--- START ---
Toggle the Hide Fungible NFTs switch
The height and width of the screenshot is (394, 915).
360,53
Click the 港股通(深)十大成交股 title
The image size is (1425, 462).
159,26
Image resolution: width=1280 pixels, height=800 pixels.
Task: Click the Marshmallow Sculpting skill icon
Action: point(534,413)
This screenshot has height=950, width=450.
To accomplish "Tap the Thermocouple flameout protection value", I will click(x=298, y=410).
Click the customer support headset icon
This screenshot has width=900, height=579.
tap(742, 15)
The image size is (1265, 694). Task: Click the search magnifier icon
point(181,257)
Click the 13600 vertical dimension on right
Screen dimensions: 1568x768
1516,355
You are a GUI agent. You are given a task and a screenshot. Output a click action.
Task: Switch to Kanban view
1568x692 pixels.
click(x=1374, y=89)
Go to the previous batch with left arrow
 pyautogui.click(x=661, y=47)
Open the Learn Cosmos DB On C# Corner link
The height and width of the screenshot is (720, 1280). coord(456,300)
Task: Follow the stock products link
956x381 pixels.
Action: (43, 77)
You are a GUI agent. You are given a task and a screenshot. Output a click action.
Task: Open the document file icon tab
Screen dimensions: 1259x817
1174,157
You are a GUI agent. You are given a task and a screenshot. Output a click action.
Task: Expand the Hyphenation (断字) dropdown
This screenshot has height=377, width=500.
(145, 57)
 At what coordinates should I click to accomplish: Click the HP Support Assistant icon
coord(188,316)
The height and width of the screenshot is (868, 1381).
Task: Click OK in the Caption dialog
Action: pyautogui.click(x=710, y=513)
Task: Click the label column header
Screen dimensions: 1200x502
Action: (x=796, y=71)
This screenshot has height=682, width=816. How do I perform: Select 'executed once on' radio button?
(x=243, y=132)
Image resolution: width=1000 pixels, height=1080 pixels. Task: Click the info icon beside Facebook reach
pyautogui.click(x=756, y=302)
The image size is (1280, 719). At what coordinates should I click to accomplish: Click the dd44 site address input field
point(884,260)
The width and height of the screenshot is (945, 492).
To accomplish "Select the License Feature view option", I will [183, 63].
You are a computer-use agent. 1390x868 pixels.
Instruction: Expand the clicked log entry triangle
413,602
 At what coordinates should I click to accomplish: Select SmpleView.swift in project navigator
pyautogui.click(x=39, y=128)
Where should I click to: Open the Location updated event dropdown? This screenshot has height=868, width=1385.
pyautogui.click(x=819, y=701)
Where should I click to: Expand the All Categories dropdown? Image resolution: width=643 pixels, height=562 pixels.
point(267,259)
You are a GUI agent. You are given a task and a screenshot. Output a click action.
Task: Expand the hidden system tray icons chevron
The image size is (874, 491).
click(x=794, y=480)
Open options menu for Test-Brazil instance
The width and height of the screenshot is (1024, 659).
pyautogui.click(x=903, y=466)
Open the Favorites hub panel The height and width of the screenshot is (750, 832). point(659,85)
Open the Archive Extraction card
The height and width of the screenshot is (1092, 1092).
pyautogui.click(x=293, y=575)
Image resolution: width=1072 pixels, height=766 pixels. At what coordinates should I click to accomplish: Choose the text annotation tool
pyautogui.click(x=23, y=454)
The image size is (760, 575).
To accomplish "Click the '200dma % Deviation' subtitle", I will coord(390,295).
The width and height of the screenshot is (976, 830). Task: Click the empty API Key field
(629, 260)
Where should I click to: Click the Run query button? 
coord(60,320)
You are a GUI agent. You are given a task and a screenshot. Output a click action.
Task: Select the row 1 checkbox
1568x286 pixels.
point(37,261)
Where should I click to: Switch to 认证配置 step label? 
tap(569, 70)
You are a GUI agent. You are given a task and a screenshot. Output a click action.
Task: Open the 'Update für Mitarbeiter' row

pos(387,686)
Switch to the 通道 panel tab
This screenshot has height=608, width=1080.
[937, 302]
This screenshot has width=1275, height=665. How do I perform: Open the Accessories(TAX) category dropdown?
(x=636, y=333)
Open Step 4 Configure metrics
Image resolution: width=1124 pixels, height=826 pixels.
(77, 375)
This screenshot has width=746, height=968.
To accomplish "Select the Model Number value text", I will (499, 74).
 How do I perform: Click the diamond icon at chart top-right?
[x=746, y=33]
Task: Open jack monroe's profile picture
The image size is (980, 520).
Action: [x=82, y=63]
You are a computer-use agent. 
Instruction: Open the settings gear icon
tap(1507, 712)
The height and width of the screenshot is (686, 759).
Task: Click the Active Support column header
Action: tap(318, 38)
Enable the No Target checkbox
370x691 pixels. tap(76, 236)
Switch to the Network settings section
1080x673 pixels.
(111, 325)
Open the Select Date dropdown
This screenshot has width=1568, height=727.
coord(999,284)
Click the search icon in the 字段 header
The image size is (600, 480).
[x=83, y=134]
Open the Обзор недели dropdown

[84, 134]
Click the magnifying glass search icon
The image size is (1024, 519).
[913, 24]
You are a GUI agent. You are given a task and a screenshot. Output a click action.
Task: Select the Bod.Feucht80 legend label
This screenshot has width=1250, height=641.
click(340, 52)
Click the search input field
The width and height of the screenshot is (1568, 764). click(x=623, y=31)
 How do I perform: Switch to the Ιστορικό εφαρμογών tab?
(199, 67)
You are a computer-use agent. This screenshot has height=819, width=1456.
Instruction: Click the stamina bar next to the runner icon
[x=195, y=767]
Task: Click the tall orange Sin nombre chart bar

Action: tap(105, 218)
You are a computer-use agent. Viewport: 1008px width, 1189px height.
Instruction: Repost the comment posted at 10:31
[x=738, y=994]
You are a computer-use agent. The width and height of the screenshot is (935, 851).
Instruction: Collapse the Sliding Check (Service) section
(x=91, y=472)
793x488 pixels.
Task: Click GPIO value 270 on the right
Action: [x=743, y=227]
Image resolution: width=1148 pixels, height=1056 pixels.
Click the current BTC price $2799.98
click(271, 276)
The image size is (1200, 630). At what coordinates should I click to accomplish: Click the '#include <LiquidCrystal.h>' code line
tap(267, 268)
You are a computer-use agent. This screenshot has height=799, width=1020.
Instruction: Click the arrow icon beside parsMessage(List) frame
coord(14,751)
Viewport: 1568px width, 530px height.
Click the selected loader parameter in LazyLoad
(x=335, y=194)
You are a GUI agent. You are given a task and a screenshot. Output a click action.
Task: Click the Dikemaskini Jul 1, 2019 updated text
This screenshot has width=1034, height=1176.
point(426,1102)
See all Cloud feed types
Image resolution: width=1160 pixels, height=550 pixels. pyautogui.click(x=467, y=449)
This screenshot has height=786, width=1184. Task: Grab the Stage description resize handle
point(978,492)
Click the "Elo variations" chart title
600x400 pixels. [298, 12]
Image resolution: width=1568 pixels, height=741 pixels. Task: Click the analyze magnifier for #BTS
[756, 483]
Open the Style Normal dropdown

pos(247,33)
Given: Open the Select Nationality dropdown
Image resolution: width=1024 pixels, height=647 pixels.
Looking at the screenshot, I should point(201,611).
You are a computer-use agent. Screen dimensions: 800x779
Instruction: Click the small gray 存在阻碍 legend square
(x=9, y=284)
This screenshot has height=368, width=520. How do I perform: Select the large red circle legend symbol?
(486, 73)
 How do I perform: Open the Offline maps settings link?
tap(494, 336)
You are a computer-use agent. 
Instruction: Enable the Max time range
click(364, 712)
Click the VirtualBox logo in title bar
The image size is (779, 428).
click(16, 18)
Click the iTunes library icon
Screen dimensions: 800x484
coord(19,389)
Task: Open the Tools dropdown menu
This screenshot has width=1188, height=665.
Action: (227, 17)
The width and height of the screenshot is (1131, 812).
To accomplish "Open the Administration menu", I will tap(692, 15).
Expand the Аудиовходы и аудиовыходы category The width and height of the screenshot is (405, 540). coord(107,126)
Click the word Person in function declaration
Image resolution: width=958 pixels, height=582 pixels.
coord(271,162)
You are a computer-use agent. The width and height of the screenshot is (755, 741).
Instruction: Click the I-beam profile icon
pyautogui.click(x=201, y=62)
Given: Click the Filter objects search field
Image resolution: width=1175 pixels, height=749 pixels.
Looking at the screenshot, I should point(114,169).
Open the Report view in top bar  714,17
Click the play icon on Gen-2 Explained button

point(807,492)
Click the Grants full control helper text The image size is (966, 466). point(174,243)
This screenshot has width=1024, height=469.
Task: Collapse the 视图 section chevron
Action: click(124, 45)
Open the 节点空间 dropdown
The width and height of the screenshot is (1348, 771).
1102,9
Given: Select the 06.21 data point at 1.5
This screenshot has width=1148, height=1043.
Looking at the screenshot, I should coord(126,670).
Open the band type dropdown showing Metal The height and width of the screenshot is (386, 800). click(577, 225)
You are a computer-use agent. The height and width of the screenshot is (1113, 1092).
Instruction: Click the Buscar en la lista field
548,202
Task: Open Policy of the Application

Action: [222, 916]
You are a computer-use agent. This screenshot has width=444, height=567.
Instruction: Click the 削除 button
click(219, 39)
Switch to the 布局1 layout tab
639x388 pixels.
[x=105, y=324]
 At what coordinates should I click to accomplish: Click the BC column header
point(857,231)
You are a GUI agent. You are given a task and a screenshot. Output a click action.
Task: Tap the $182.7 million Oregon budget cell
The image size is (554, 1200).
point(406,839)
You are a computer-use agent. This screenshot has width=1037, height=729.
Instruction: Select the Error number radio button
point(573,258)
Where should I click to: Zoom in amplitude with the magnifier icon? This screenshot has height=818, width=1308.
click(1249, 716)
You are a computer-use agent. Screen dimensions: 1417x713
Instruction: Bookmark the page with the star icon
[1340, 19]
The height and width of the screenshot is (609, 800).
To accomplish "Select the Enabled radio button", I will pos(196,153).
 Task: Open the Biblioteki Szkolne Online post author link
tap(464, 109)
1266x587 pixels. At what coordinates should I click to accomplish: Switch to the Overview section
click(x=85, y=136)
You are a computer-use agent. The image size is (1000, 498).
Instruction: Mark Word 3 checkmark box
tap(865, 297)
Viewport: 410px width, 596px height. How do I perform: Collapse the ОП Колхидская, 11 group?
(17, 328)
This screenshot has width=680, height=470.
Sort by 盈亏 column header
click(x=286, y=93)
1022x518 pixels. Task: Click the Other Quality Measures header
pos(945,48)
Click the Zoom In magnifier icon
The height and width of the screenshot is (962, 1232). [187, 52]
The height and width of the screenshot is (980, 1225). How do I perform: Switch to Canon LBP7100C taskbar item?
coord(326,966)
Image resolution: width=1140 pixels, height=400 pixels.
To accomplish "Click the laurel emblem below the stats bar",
--- END ---
= What the task asks =
Give again exactly, and only, the lines above starting at the one with "The image size is (874, 491)." and ending at the one with "Switch to the Network settings section".

= Your response =
The image size is (874, 491).
click(x=794, y=480)
Open options menu for Test-Brazil instance
The width and height of the screenshot is (1024, 659).
pyautogui.click(x=903, y=466)
Open the Favorites hub panel The height and width of the screenshot is (750, 832). point(659,85)
Open the Archive Extraction card
The height and width of the screenshot is (1092, 1092).
pyautogui.click(x=293, y=575)
Image resolution: width=1072 pixels, height=766 pixels. At what coordinates should I click to accomplish: Choose the text annotation tool
pyautogui.click(x=23, y=454)
The image size is (760, 575).
To accomplish "Click the '200dma % Deviation' subtitle", I will coord(390,295).
The width and height of the screenshot is (976, 830). Task: Click the empty API Key field
(629, 260)
Where should I click to: Click the Run query button? 
coord(60,320)
You are a GUI agent. You are given a task and a screenshot. Output a click action.
Task: Select the row 1 checkbox
1568x286 pixels.
point(37,261)
Where should I click to: Switch to 认证配置 step label? 
tap(569, 70)
You are a GUI agent. You are given a task and a screenshot. Output a click action.
Task: Open the 'Update für Mitarbeiter' row

pos(387,686)
Switch to the 通道 panel tab
This screenshot has height=608, width=1080.
[937, 302]
This screenshot has width=1275, height=665. How do I perform: Open the Accessories(TAX) category dropdown?
(x=636, y=333)
Open Step 4 Configure metrics
Image resolution: width=1124 pixels, height=826 pixels.
(77, 375)
This screenshot has width=746, height=968.
To accomplish "Select the Model Number value text", I will (499, 74).
 How do I perform: Click the diamond icon at chart top-right?
[x=746, y=33]
Task: Open jack monroe's profile picture
The image size is (980, 520).
Action: [x=82, y=63]
You are a computer-use agent. 
Instruction: Open the settings gear icon
tap(1507, 712)
The height and width of the screenshot is (686, 759).
Task: Click the Active Support column header
Action: tap(318, 38)
Enable the No Target checkbox
370x691 pixels. tap(76, 236)
Switch to the Network settings section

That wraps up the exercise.